*Exercise instructions*
Return, exactly and in full, the lines of the records below starting at the one with "[Visit our twitter] (187, 2111)" and ending at the one with "[Open Navigation] (30, 32)", and no other lines.

(Dataset entries)
- - -

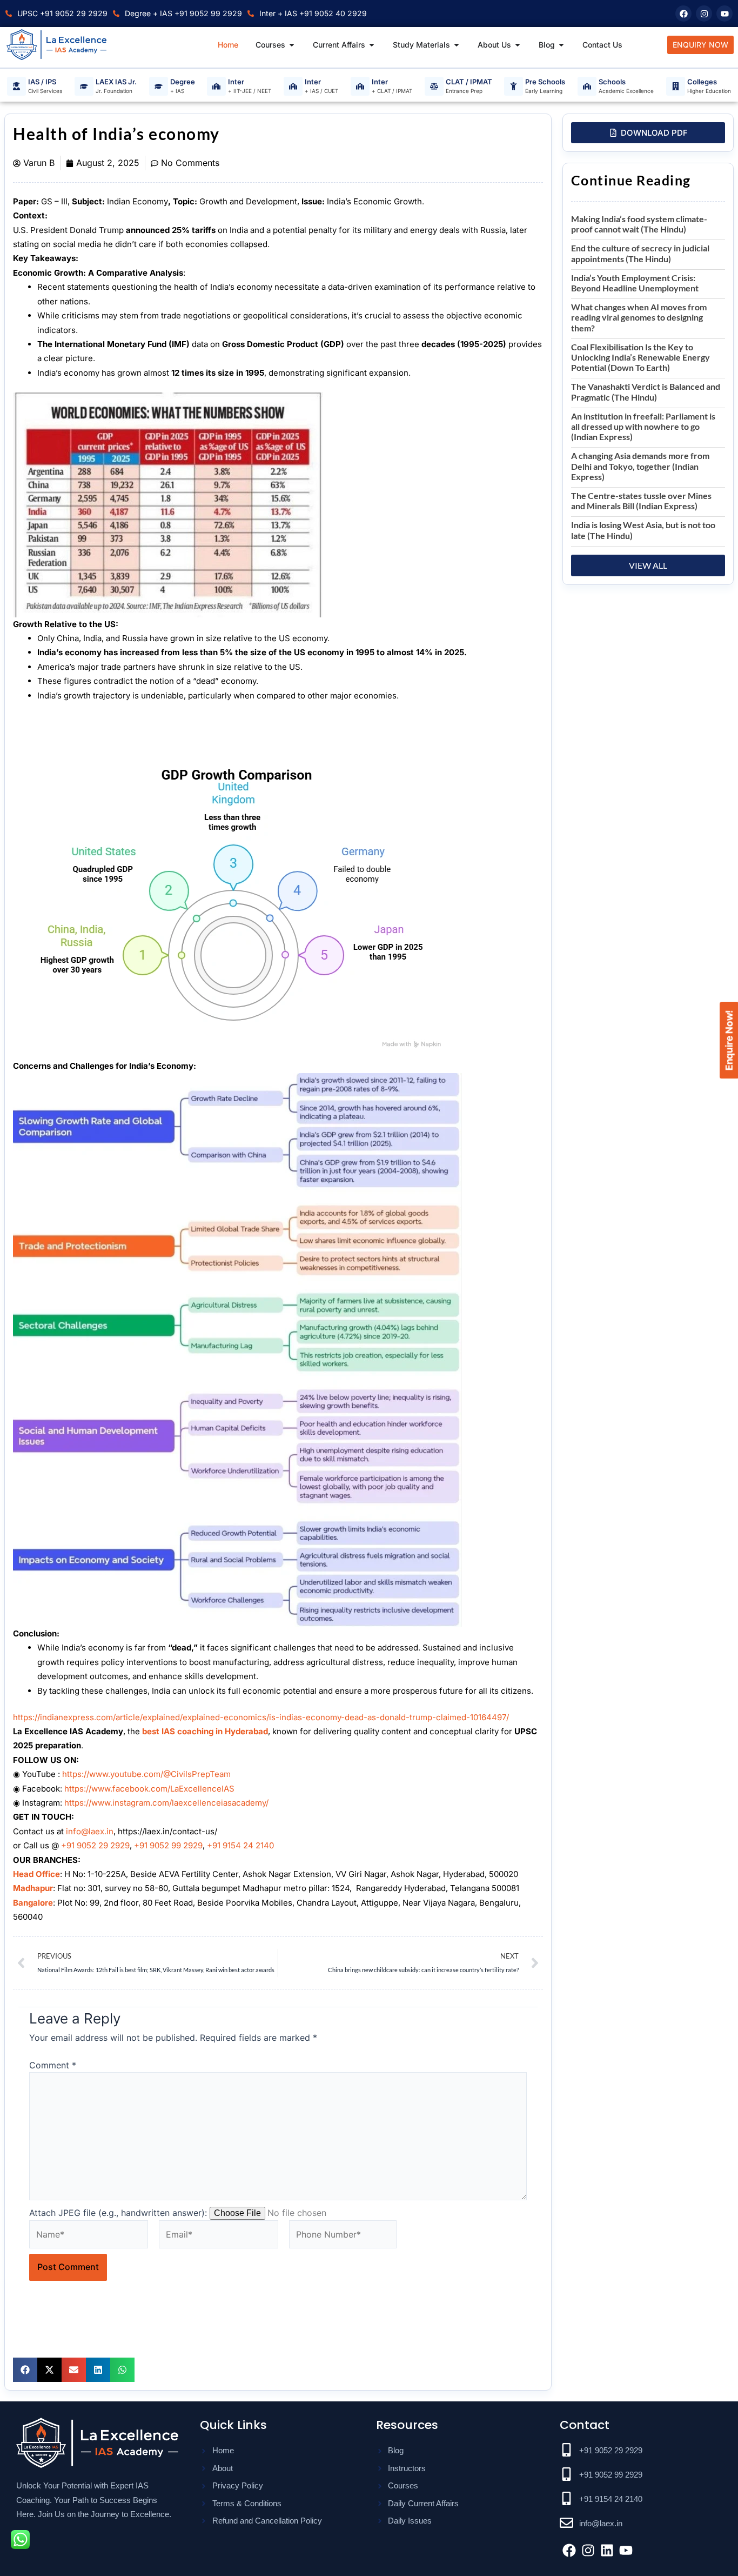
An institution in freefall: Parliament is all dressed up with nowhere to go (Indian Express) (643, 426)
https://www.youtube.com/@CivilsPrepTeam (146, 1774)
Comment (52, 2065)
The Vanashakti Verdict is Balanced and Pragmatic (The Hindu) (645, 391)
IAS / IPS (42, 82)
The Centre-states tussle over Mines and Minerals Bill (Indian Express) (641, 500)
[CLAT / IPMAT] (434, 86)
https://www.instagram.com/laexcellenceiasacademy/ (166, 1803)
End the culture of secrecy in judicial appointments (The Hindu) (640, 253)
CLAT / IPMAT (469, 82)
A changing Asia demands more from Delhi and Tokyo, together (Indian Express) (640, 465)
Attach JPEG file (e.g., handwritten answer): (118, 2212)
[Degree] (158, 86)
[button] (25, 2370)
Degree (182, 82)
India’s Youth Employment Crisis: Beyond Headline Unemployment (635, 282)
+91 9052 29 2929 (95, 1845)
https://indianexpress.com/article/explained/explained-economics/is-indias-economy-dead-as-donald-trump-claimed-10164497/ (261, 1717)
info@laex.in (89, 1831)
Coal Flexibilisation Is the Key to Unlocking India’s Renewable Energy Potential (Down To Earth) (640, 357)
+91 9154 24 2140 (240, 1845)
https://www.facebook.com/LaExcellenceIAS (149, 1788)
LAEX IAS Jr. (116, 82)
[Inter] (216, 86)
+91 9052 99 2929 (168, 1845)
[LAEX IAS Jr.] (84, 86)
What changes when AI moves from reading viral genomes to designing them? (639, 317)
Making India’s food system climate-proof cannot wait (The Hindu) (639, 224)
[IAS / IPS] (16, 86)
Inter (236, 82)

- - -

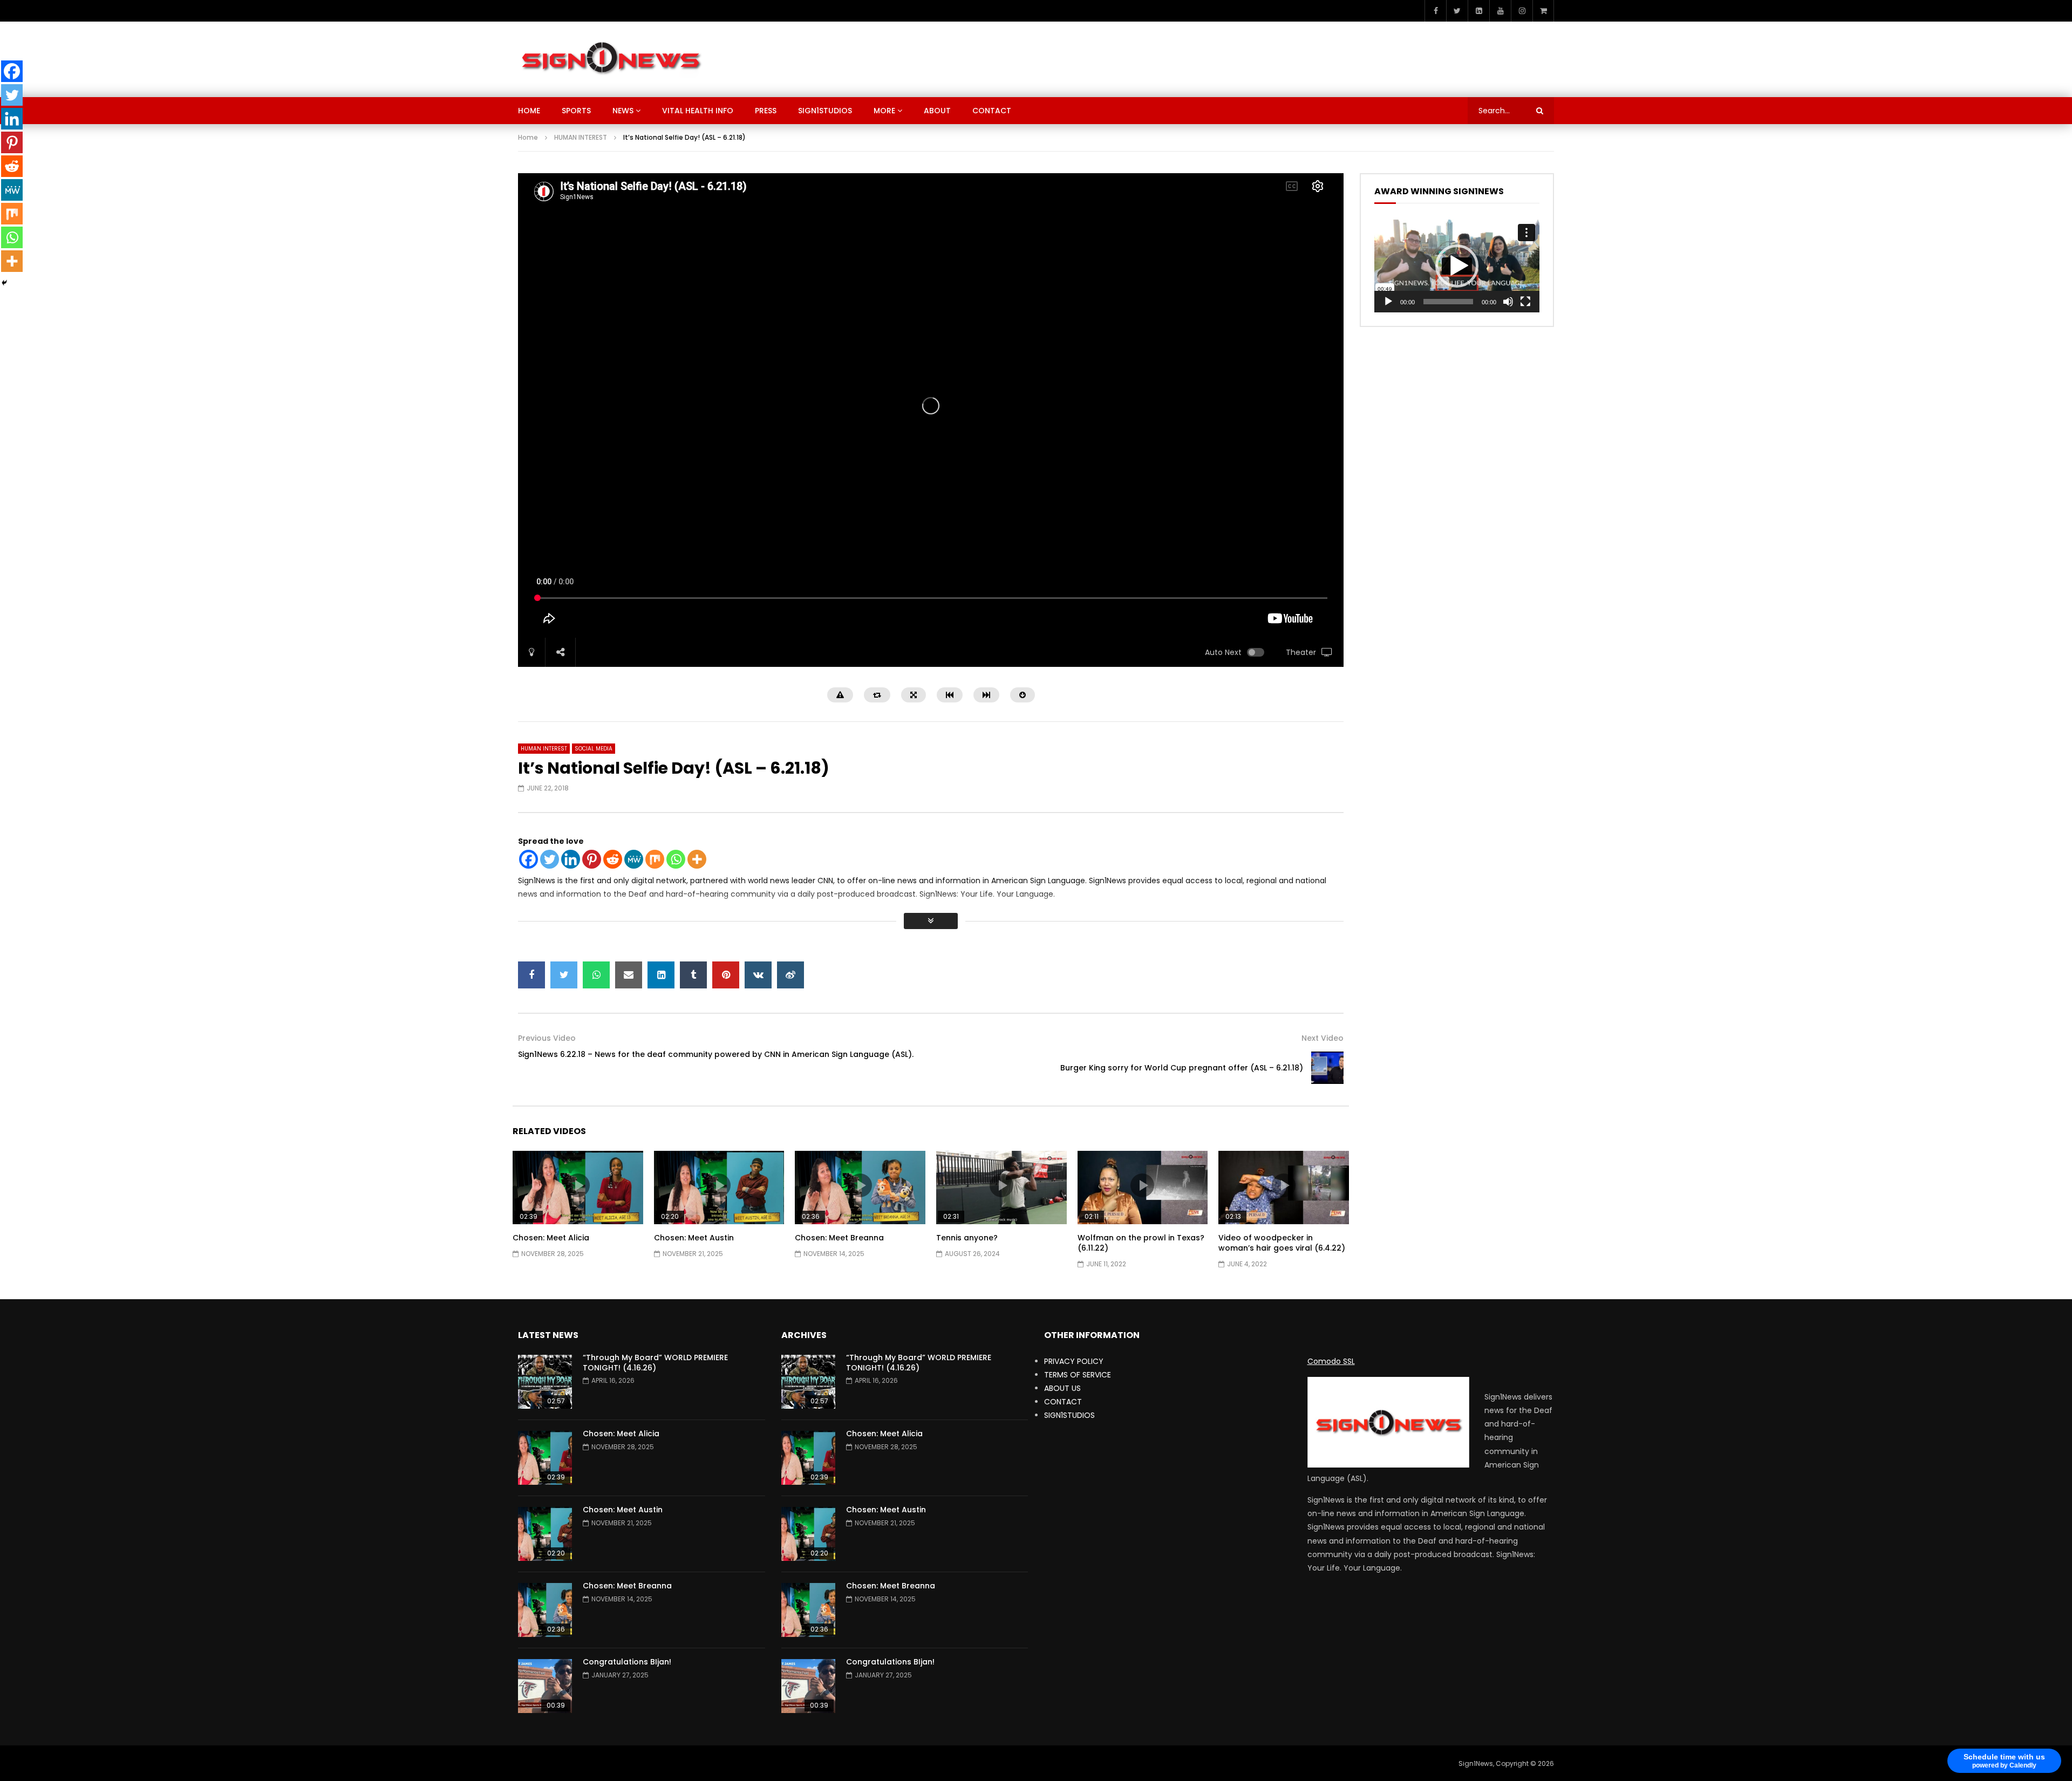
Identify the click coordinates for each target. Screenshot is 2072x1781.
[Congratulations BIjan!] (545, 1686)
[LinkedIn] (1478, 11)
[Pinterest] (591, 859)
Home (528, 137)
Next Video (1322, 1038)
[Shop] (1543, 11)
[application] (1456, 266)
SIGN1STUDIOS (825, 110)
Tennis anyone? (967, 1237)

- - -

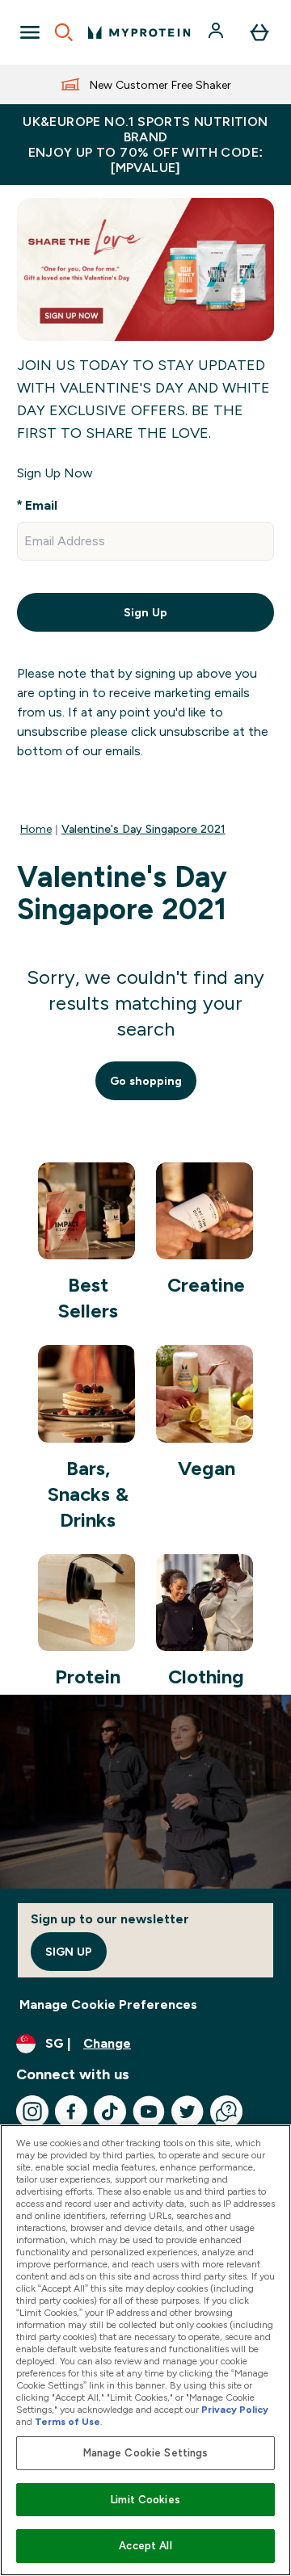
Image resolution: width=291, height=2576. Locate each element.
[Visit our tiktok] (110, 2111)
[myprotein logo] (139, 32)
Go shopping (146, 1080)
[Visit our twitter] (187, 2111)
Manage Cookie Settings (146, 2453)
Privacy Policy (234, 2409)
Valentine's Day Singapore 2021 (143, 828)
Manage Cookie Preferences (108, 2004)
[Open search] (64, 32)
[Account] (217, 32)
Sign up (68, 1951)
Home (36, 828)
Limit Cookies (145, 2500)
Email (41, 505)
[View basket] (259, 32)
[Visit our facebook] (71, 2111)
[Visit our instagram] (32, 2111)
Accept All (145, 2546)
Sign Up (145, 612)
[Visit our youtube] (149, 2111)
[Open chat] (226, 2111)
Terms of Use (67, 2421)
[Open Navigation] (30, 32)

- - -

*Result for this exercise*
[Visit our twitter] (187, 2111)
Manage Cookie Settings (146, 2453)
Privacy Policy (234, 2409)
Valentine's Day Singapore 2021 (143, 828)
Manage Cookie Preferences (108, 2004)
[Open search] (64, 32)
[Account] (217, 32)
Sign up (68, 1951)
Home (36, 828)
Limit Cookies (145, 2500)
Email (41, 505)
[View basket] (259, 32)
[Visit our facebook] (71, 2111)
[Visit our instagram] (32, 2111)
Accept All (145, 2546)
Sign Up (145, 612)
[Visit our youtube] (149, 2111)
[Open chat] (226, 2111)
Terms of Use (67, 2421)
[Open Navigation] (30, 32)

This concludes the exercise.